Ce Graham Bennett existe-t-il, ou est-il simplement une invention de Bruce, comme le pense la police ? Quoi qu’il en soit, le puzzle reste incomplet. Le journaliste australien Marc Fennell, auteur de documentaire La mission (diffusé sur la chaîne australienne SBS en 2023) consacré à l’affaire, nous emmène donc aux Philippines. On découvre que l’hôtel où Bruce dit avoir rencontré Graham Bennet est situé dans le Quartier Mabiniréputé pour sa communauté de peintres doués pour la copie. Lors d’une visite sensationnelle, un artiste local a facilement réalisé sous ses yeux une bonne copie d’un des tableaux volés.
Une rumeur incroyable circule à Manille : l’auteur du vol des tableaux de New Norcia n’était autre que le président des Philippines de l’époque, dictateur Ferdinand Marcos (1917-1989), accède au pouvoir en 1965. Avec son épouse Imelda, cette dernière détourné dix milliards de dollars du Trésor philippin à vivre dans une débauche de luxe tout en prenant le contrôle total de son pays laissé dans la misère et la terreur, par la torture et les assassinats.
Imelda Marcos venait d’amasser un collection de peinturesnotamment de la Renaissance italienne, dont une partie a été retrouvée sur le yacht d’un marchand d’armes. Les tableaux qu’elle achetait à grands frais étaient parfois copies ou contrefaçonsmais cela ne la gênait pas : c’était l’impression qu’ils donnaient à ses réceptions qui l’intéressait. Le peintre de rue Mabini interviewé dans le documentaire affirme même avoir peint des tableaux pour elle.
Seul problème : le 25 février 1986, soit environ un mois après le vol de New Norcia, le couple présidentiel s’exile à Hawaï, fuir la révolution qui a éclaté aux Philippines. LE timing cela semble donc un peu étrange. Au milieu de la tourmente politiqueles Marcos auraient-ils vraiment eu l’intelligence de parrainer un vol de tableaux ? Probablement pas, mais le couple pourrait toujours être lié à cette liaison.
Interviewée dans le documentaire, l’historienne de l’art Pamela James, de l’université Western Sydney, spécialiste des affaires de vols d’œuvres d’art, estime que les tableaux pourraient avoir été volés dans le but de offre de vente aux Marcosou à leur entourage de nouveaux riches.

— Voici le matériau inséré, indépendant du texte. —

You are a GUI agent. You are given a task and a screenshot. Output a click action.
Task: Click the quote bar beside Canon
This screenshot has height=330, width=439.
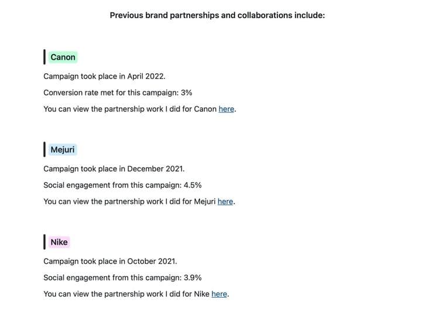[44, 57]
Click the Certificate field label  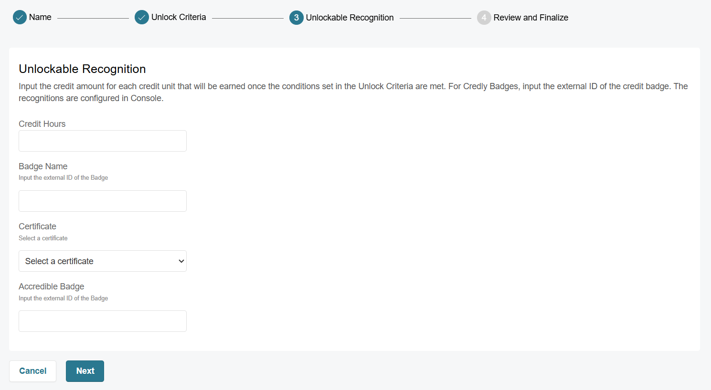tap(37, 226)
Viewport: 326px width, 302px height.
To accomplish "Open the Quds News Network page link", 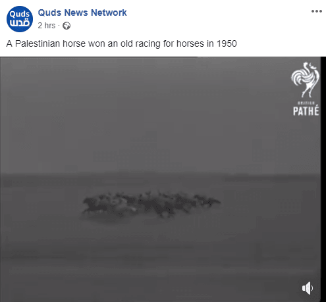I will 82,13.
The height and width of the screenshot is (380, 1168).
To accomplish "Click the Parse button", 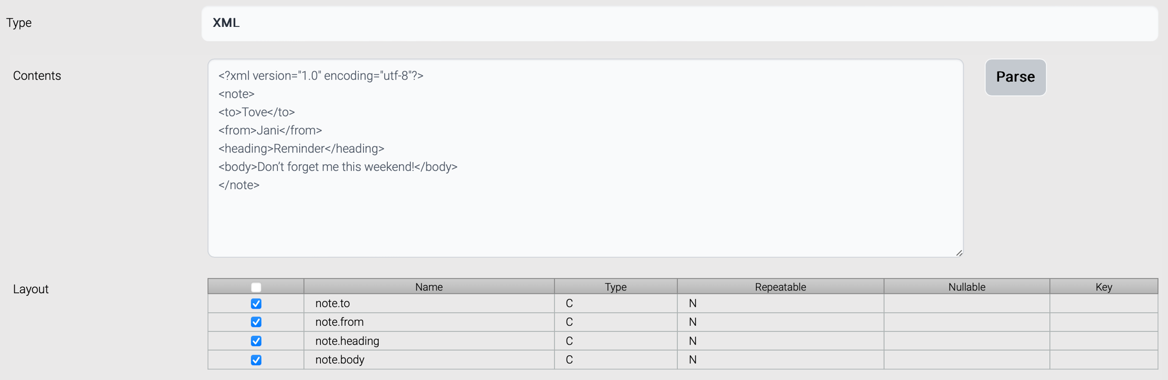I will [x=1015, y=77].
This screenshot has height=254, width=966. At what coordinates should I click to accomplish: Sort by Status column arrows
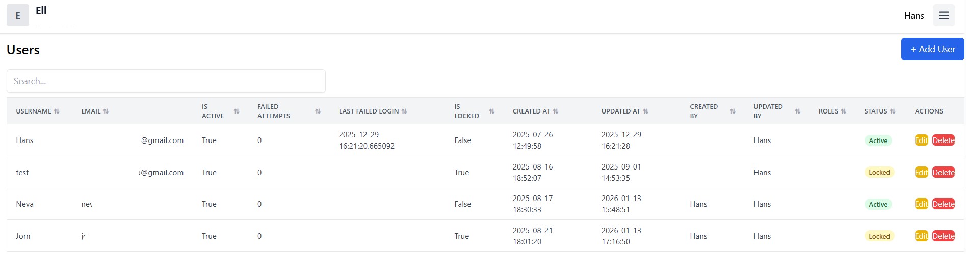pyautogui.click(x=893, y=111)
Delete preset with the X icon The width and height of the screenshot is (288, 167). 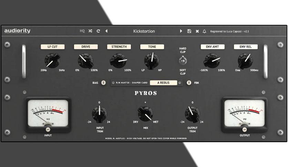click(x=197, y=31)
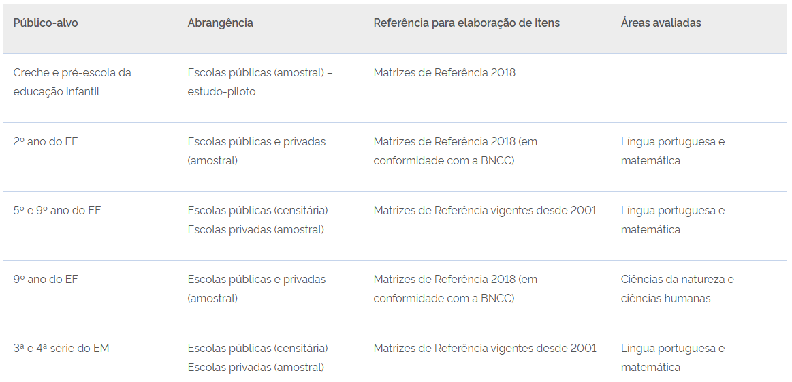Click "vigentes desde 2001" in the EM row
Viewport: 792px width, 382px height.
[x=484, y=349]
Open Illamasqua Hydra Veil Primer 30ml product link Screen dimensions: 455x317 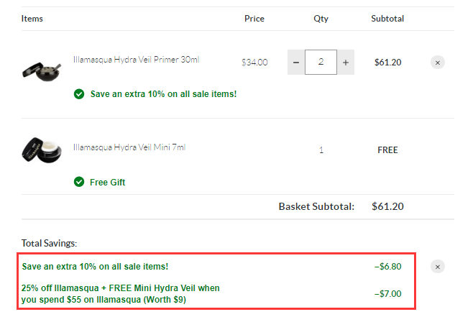136,60
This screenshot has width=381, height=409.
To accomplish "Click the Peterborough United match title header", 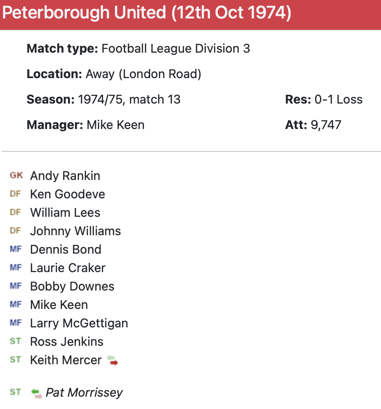I will point(147,14).
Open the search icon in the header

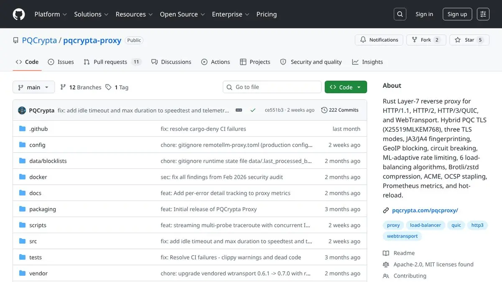pos(400,14)
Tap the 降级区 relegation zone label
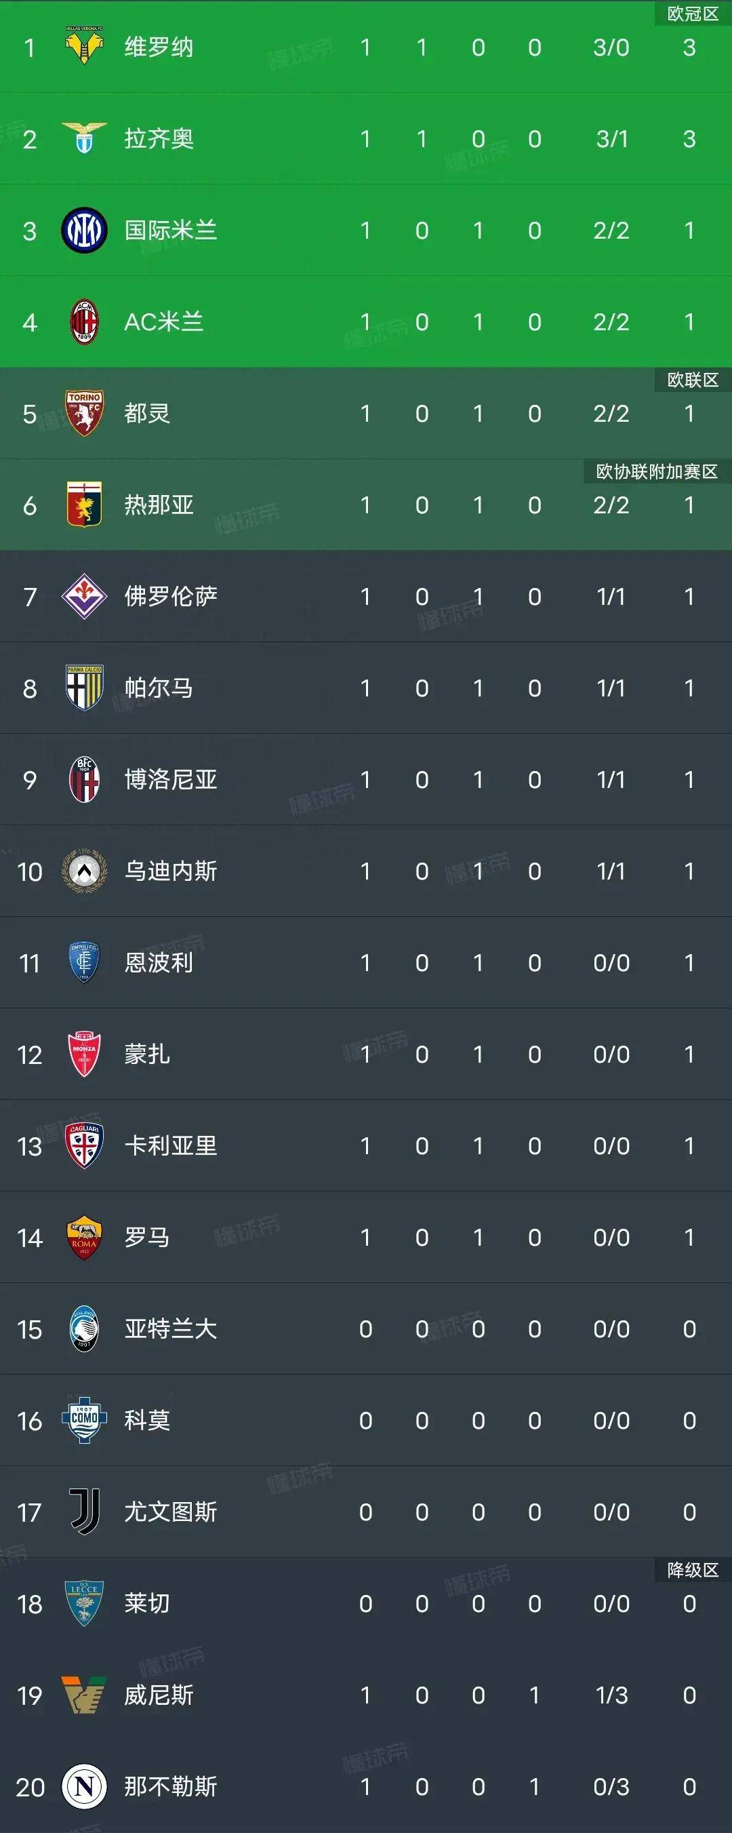The height and width of the screenshot is (1833, 732). point(693,1570)
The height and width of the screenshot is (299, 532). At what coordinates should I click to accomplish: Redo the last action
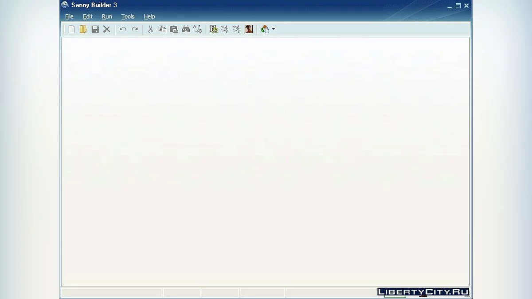[135, 29]
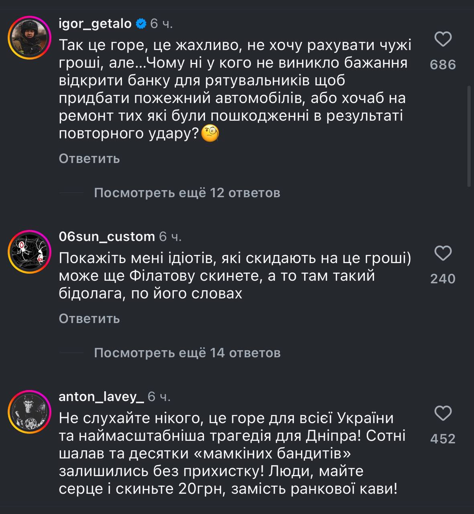Expand 12 more replies under igor_getalo
The width and height of the screenshot is (474, 514).
187,193
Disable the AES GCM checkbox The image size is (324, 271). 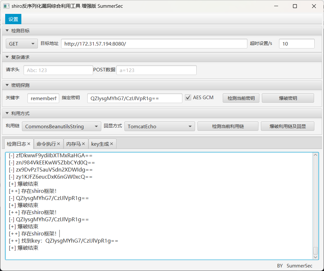coord(188,97)
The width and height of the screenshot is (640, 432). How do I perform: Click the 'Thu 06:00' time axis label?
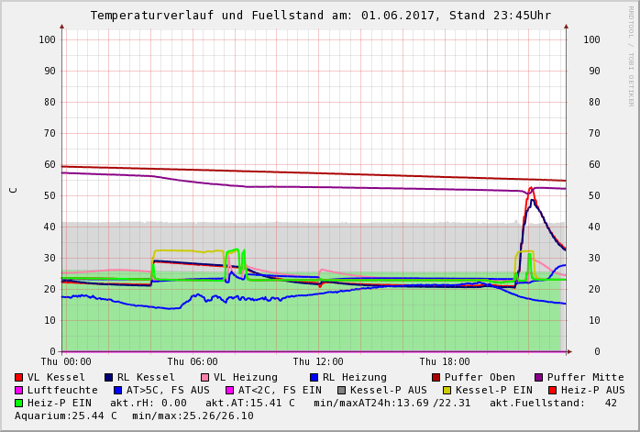[x=193, y=362]
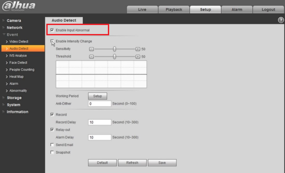This screenshot has width=285, height=173.
Task: Tick the Snapshot checkbox
Action: pos(52,152)
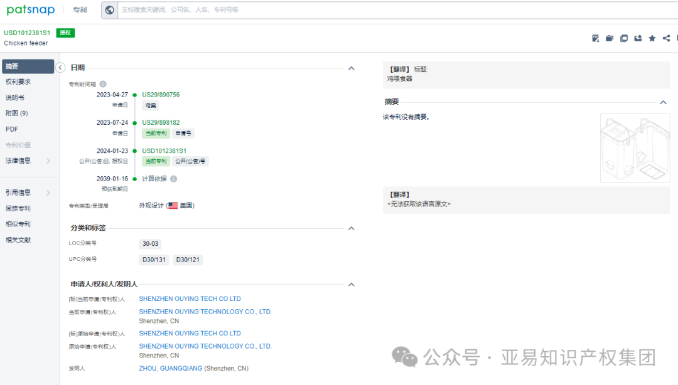Open the US29/890756 parent application link
This screenshot has height=385, width=678.
(x=160, y=94)
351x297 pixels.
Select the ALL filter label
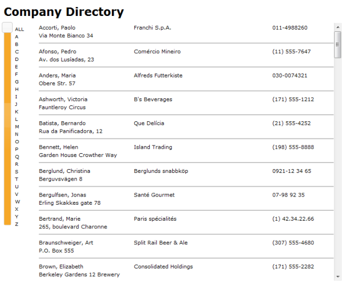point(20,29)
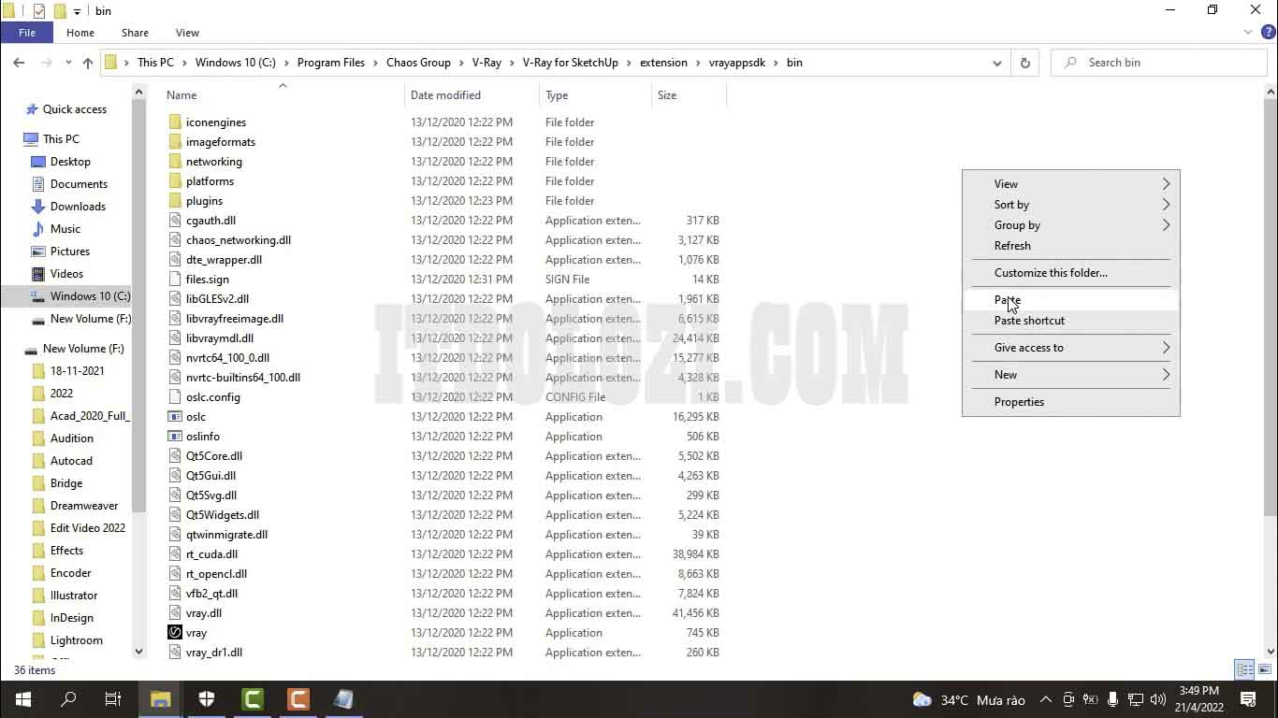The width and height of the screenshot is (1278, 718).
Task: Select the vray application icon
Action: pos(175,633)
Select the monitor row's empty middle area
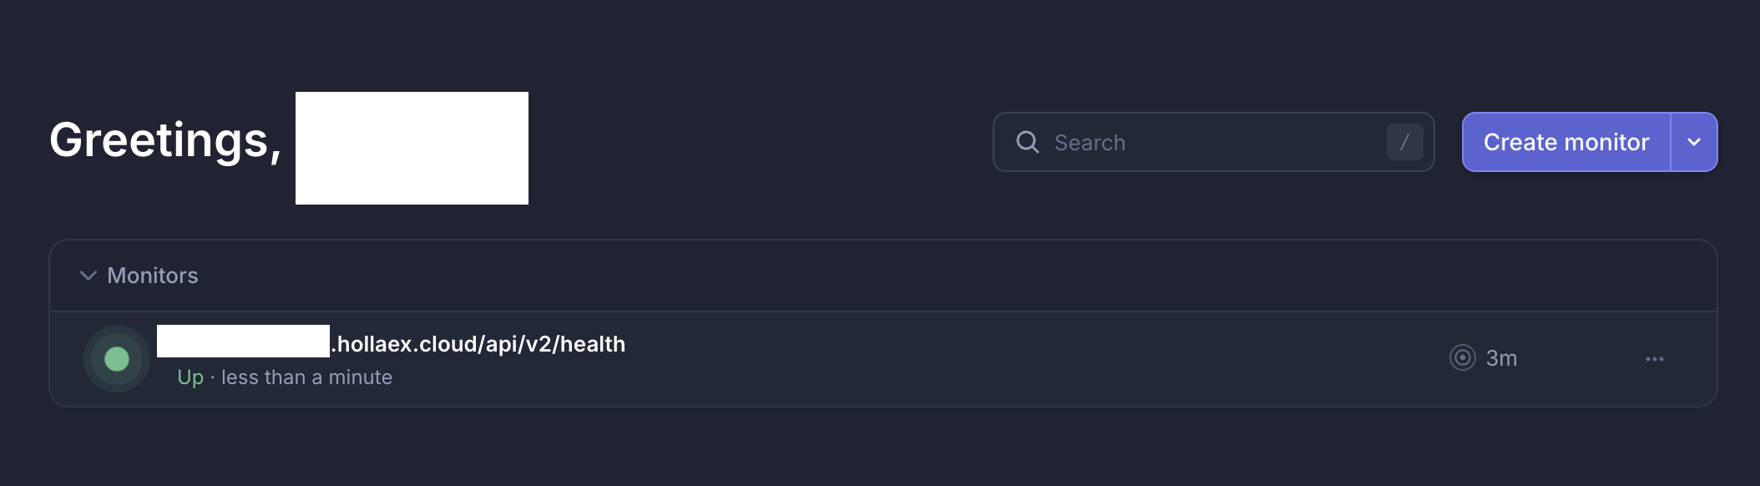The image size is (1760, 486). point(1002,359)

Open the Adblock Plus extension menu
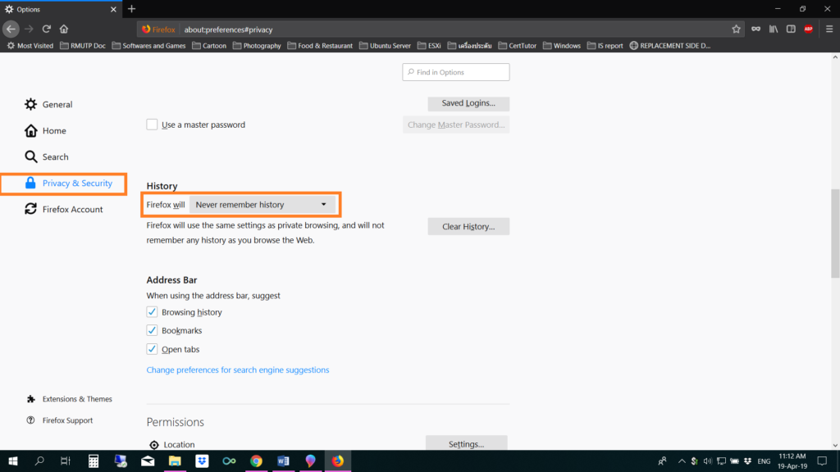click(x=806, y=28)
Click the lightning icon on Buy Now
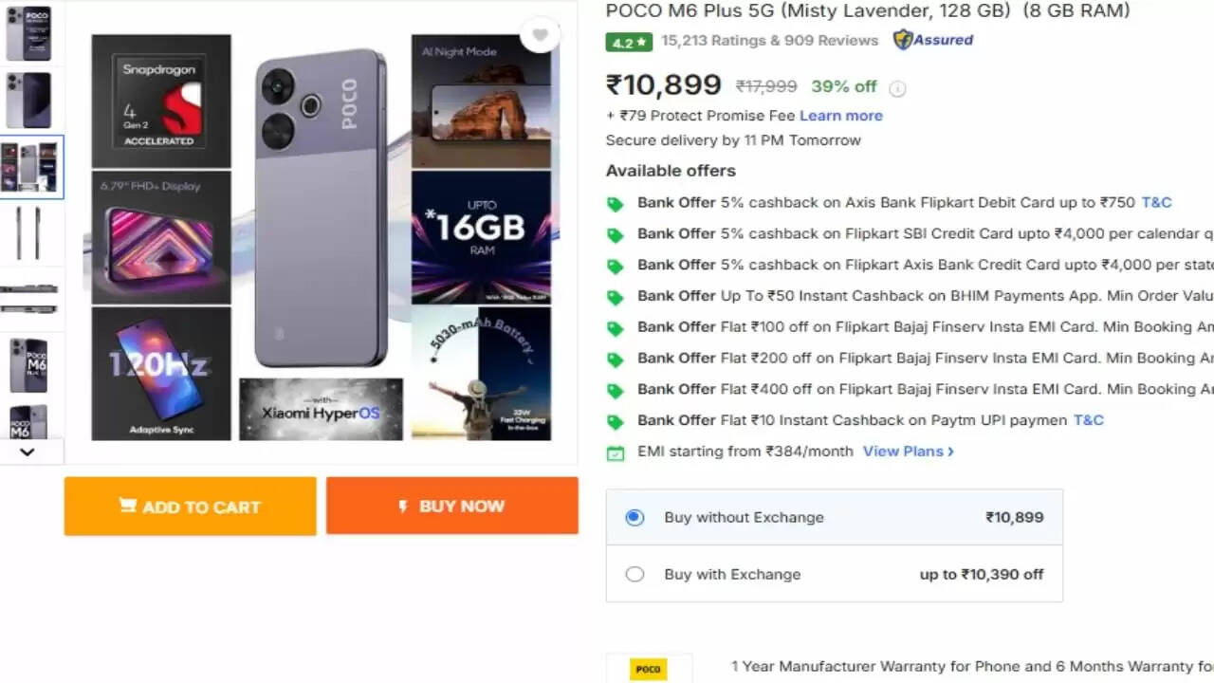The width and height of the screenshot is (1214, 683). (405, 506)
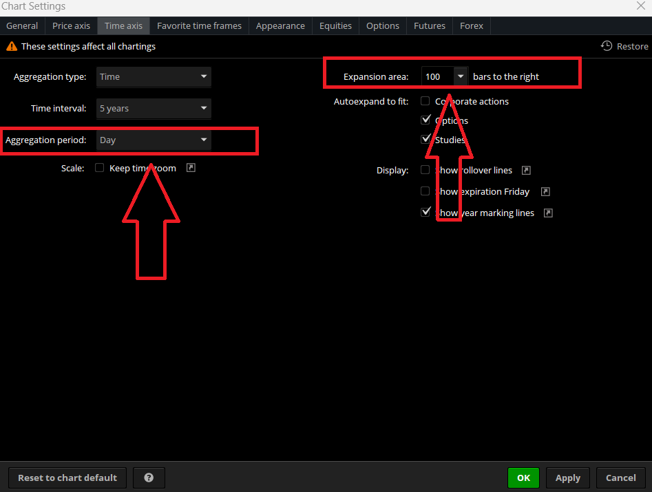Expand the Expansion area bars dropdown arrow
Image resolution: width=652 pixels, height=492 pixels.
click(461, 77)
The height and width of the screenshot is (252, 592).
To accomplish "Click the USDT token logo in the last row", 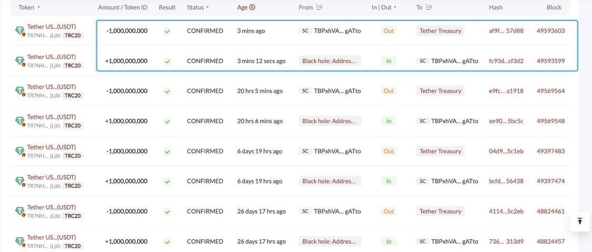I will click(20, 241).
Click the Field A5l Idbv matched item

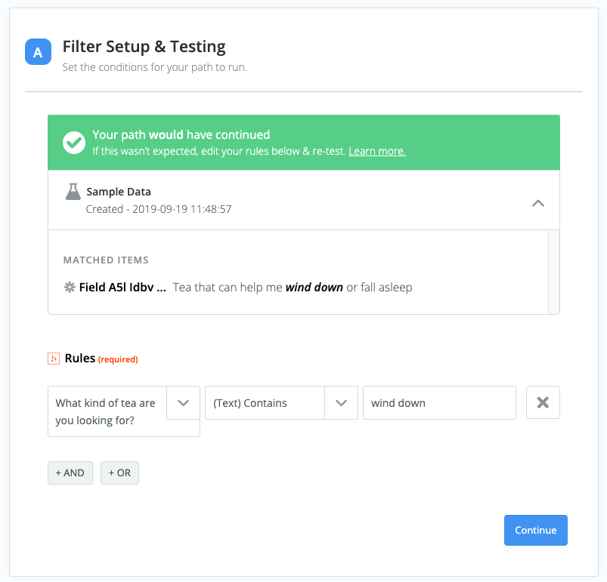pyautogui.click(x=238, y=287)
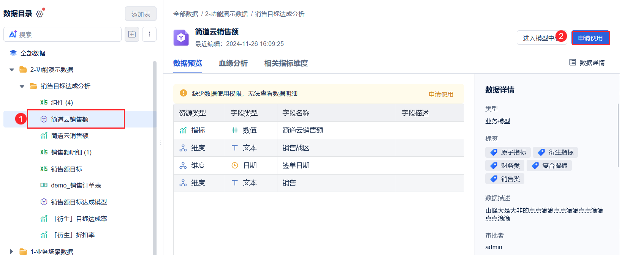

Faire faire des copies aurait simplement été une façon de faire d’une pierre deux coups et doublement des bénéfices.
Les lourds secrets de New Norcia
Mais les voleurs se sont donnés la peine pour rien : lorsque les tableaux retrouvés sont confiés à des restaurateurs (qui mettront des décennies à les restaurer), on découvre qu’il ne s’agissait pas en réalité d’œuvres « inestimables ». , mais de tableaux mineurs, copies d’époque réalisés par des étudiants ou des adeptes, dont la valeur totale ne s’élève pas à plusieurs millions mais à seulement 10 000 dollars…
Hélas, New Norcia s’est également cachée des secrets plus sombres. La galerie de peintures où a eu lieu le vol se trouve dans une ancienne école de filles, témoin d’un passé douloureux. Car afin d’évangéliser les aborigènes et d’effacer leur culture, les moines et nonnes de ce lieu eurent, dès le 19èmee siècle à 1974, enfants métis enlevés (à moitié autochtones) à leurs parents pour avoir été élevés à New Norcia, où ils étaient appelés « diables », ont souffert de la faim, du travail forcé, de la violence physique et de la violence sexuelle.
En 2013, une enquête majeure sur les abus sexuels dans les institutions religieuses en Australie a révélé que des années 1950 aux années 1970, 21,5% des prêtres de New Norcia ont été accusé de maltraitance sur enfantsla plus forte proportion de prédateurs enregistrée dans une institution australienne et le triple du chiffre national pour toutes les institutions catholiques.
Pour payer le millions de dollars en compensation Grâce aux victimes survivantes, le monastère a vendu 8 000 hectares de terrain en 2002. Aujourd’hui, seuls sept moines y vivent encore. En manque d’argent, le lieu abrite désormais résidences d’artistesune offre de restauration, un camping et hébergement pour touristes (y compris dans les anciens collèges d’enfants) à louer pour un « week-end » pour s’offrir (selon la brochure) une « expérience bénédictine »…
Série documentaire de Marc Fennell
3 fois 50 minutes
Plus d’informations sur le site de la chaîne australienne SBS.